When you git add file.txt, Git compresses and stores the file contents as a blob object.

You can inspect it with:

git hash-object file.txt

This command outputs something like:

9562e8b2802fe9b2ea5764741c19f37847cb8acf

This is a SHA-1 hash. Inside .git/objects, Git stores it as:

.git/objects/95/62e8b2802fe9b2ea5764741c19f37847cb8acf

So Git doesn’t store filenames — just file contents. The link between names and blobs comes later (in trees).

Tree — The Directory Blueprint

A tree object represents the structure of a directory. Each entry in a tree object maps a filename to:

  • A blob/tree hash
  • File mode
  • Type (blob or tree)

You can see tree content with:

git cat-file -p <tree-hash>
100644  blob  b2d8968efa87a1845f3a94ca73618a194c2304a1	README.md
040000  tree  dddd84a1983a6438c2f4831b012c214bb17df43e	src

So a tree is basically the directory listing, recursively pointing to blobs and subtrees.

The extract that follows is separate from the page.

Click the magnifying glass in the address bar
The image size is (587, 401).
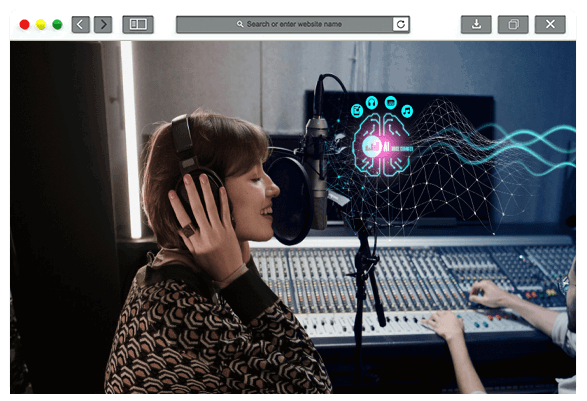coord(240,24)
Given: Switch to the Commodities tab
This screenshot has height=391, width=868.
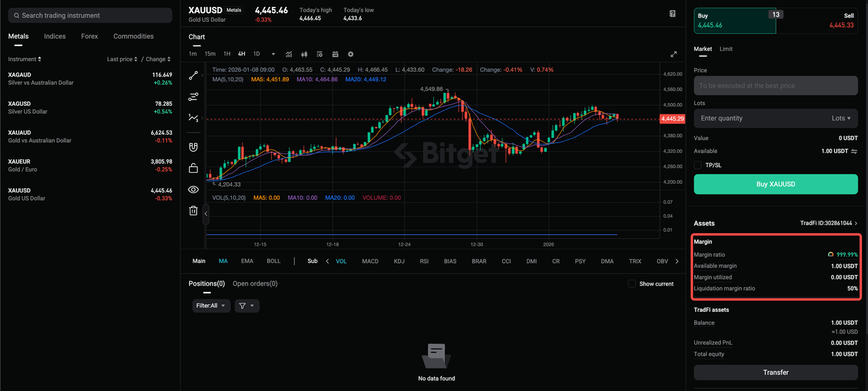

Commit — The Snapshot Metadata

A commit object points to:

  • One tree (the root directory snapshot)
  • Zero or more parent commits
  • Author and committer metadata
  • Commit message

You can view a commit object like this:

git cat-file -p <commit-hash>
tree  421da6484e3079368699a902463f9ac09898a71b
parent  33f9d5b4d4998b2e12b77bac1f6dad96d901030b
author  admincodes7  <arjunbanur27@gmail.com>  1761184353  +0530
committer  admincodes7  <arjunbanur27@gmail.com>  1761184353  +0530

Just to see parent of this commit

The Index — Git’s Staging Area

When you git add, Git doesn’t commit yet — it updates the index (a binary file stored at .git/index). The index maps:

<path><blob-hash>

So when you git commit, Git:

  • Writes a new tree object from the index.
  • Writes a commit object pointing to that tree (and to its parent).

That’s it — no magic.

Branches and Refs — Just Pointers

A branch in Git is simply a file that stores a commit hash.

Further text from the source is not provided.